What to do =
No pictures should appear in the copy. Reproduce exactly the lines from the one containing "This screenshot has height=952, width=1252." through the end of the material below.

Material to process =
────────────────────────────────────────

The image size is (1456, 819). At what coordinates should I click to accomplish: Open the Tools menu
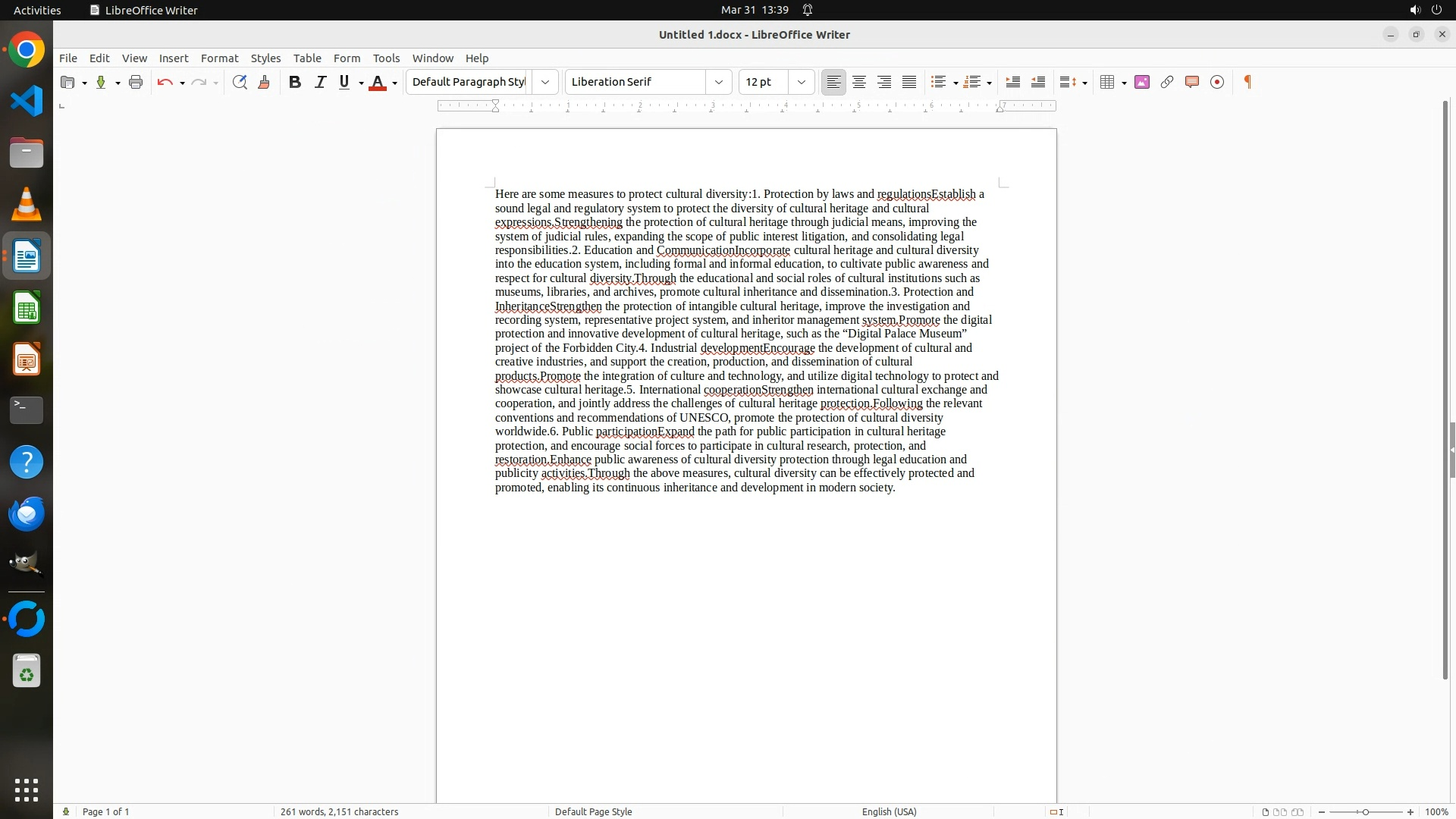click(x=386, y=58)
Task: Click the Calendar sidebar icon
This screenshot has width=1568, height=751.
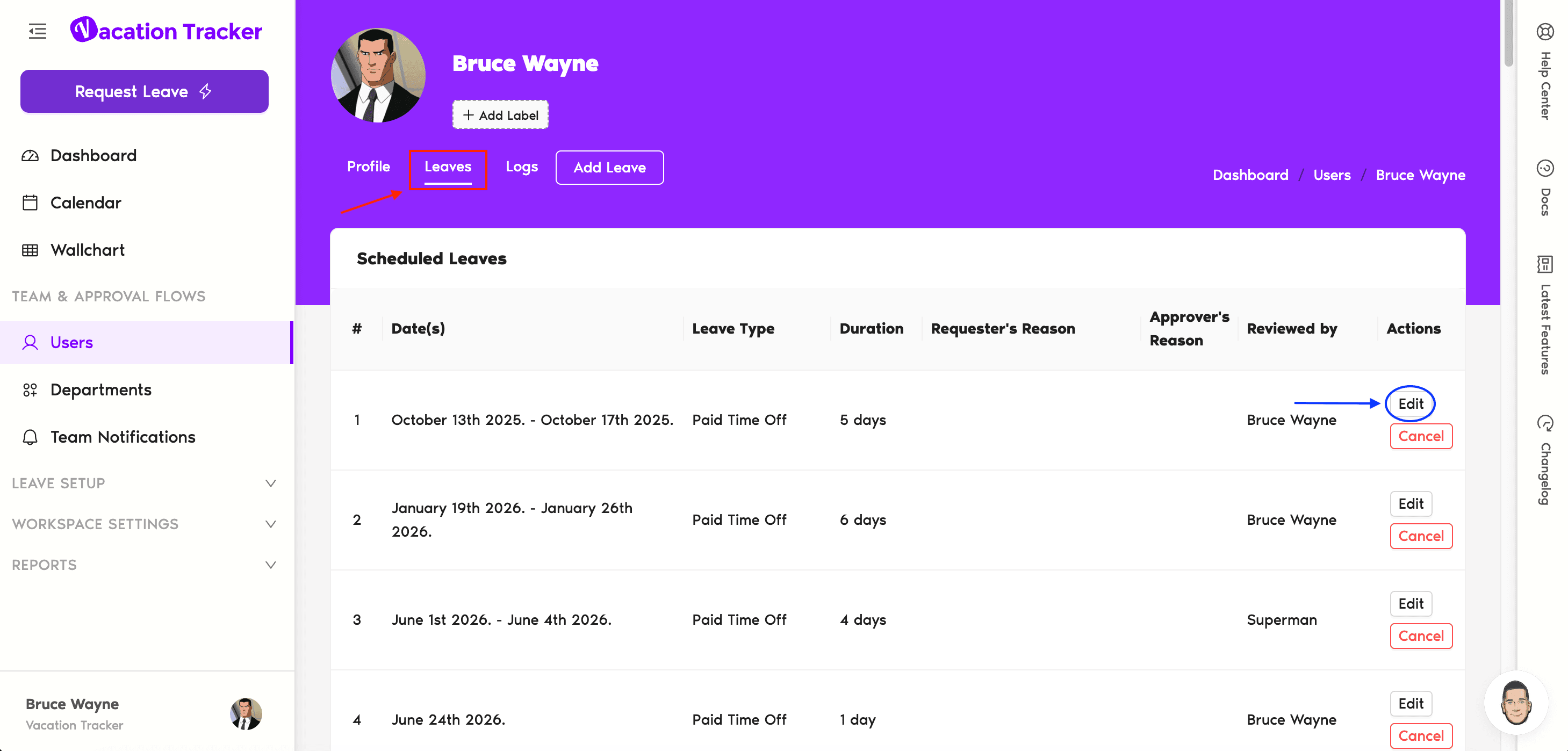Action: [x=30, y=203]
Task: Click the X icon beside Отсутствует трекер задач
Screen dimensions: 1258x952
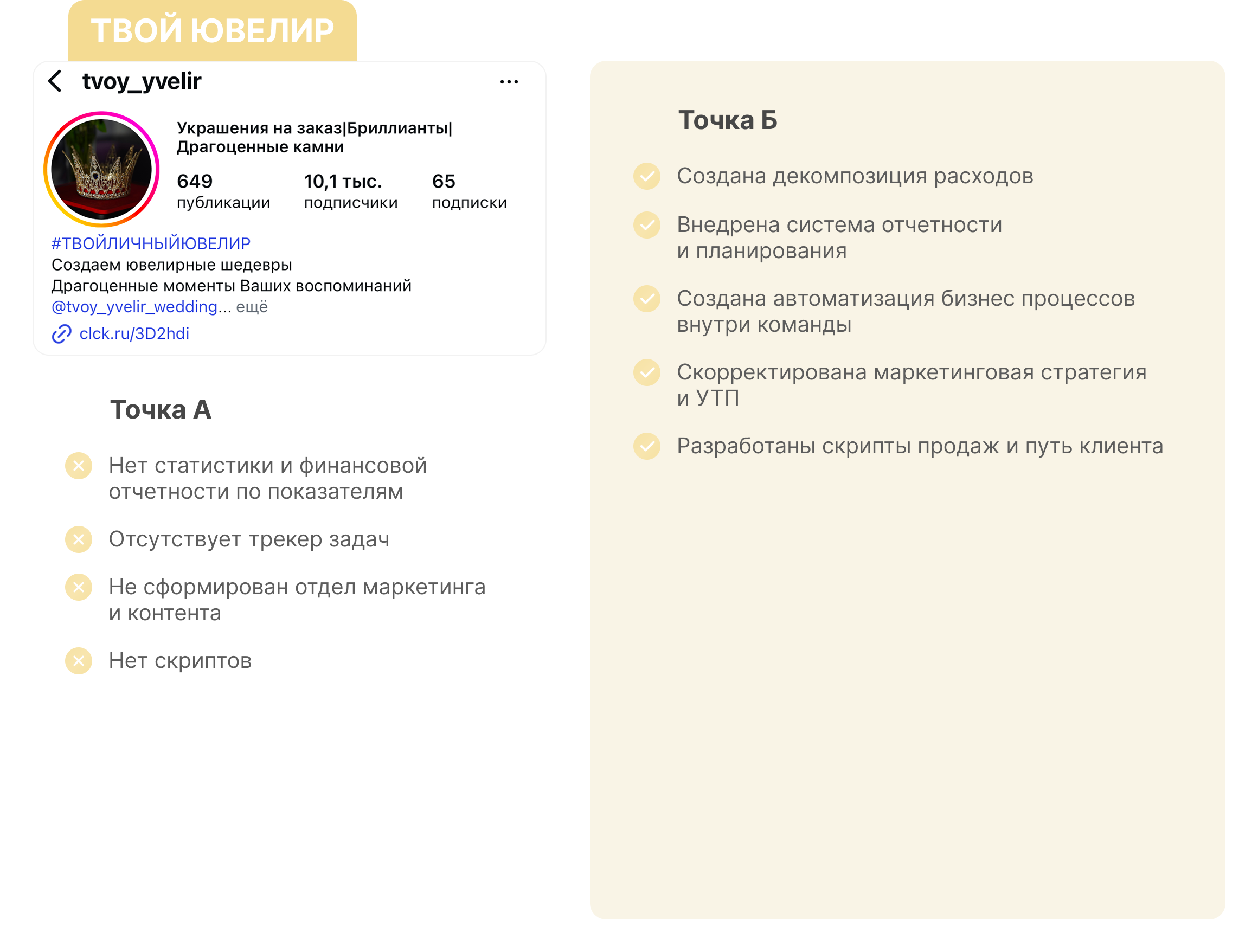Action: tap(79, 539)
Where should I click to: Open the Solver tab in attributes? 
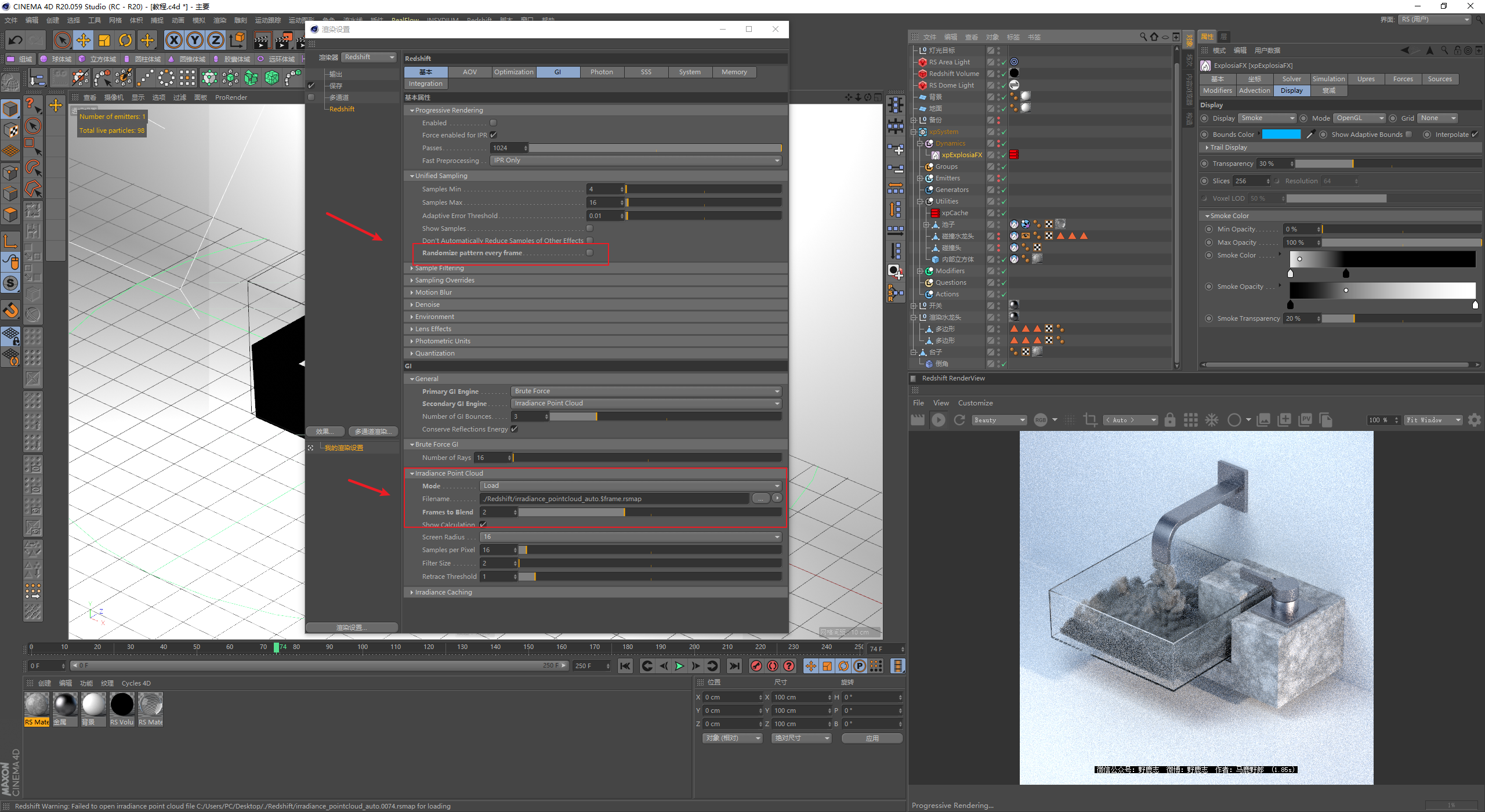[1291, 79]
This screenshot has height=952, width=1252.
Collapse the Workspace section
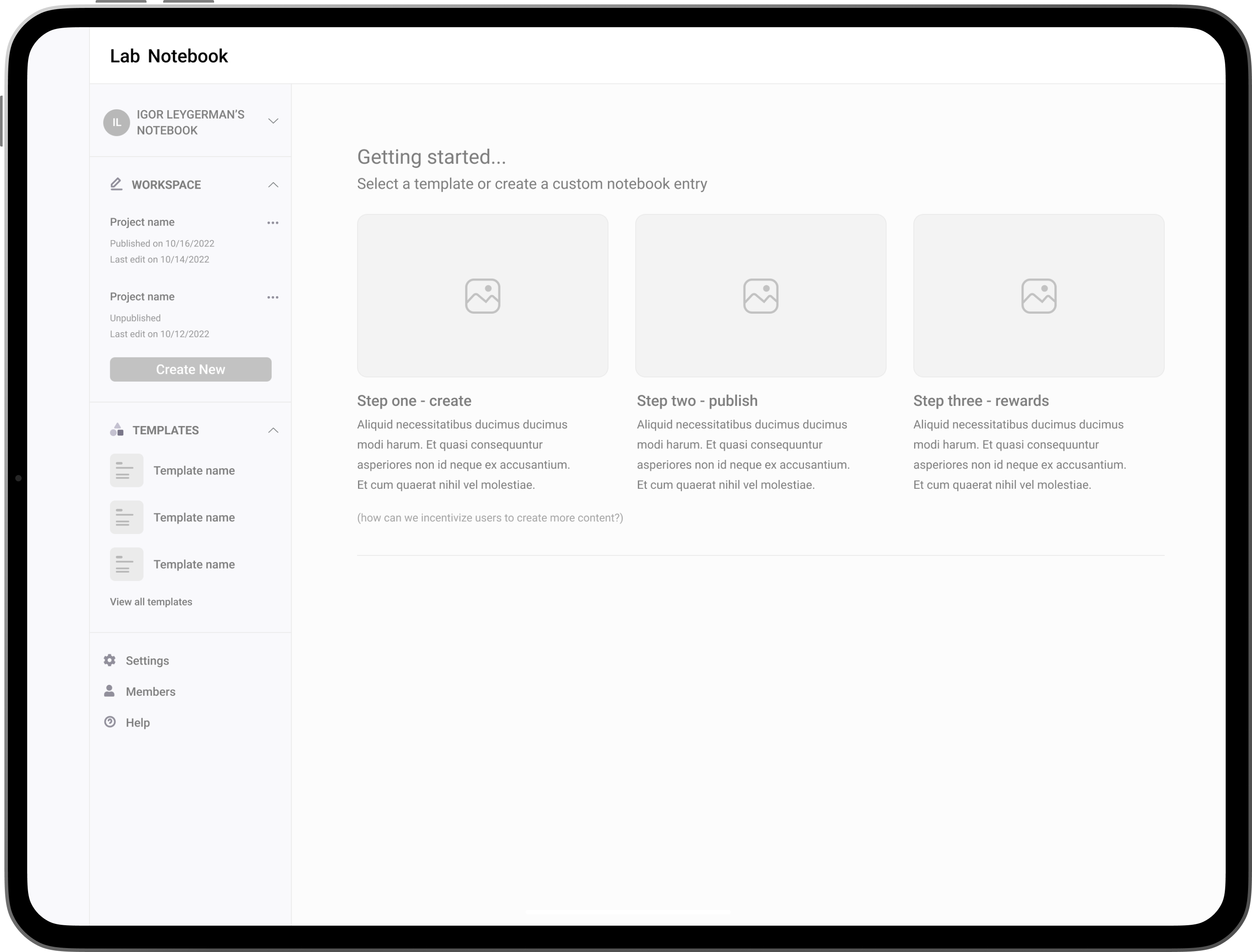point(273,185)
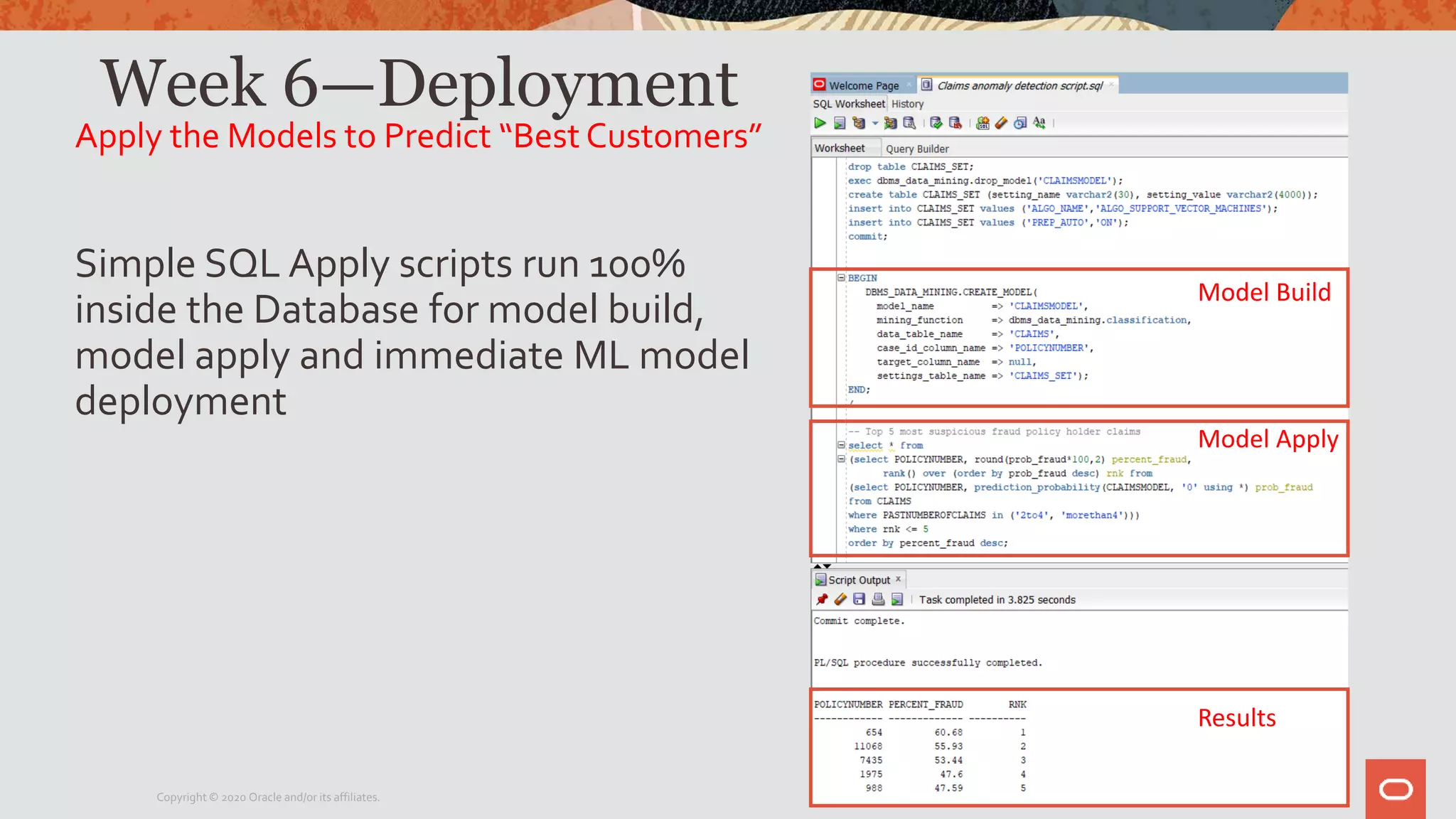Save the script output with floppy icon

[x=859, y=599]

────────────────────────────────────────

Answer box =
This screenshot has height=952, width=1252.
Collapse the Workspace section
point(273,185)
Save the script output with floppy icon

[x=859, y=599]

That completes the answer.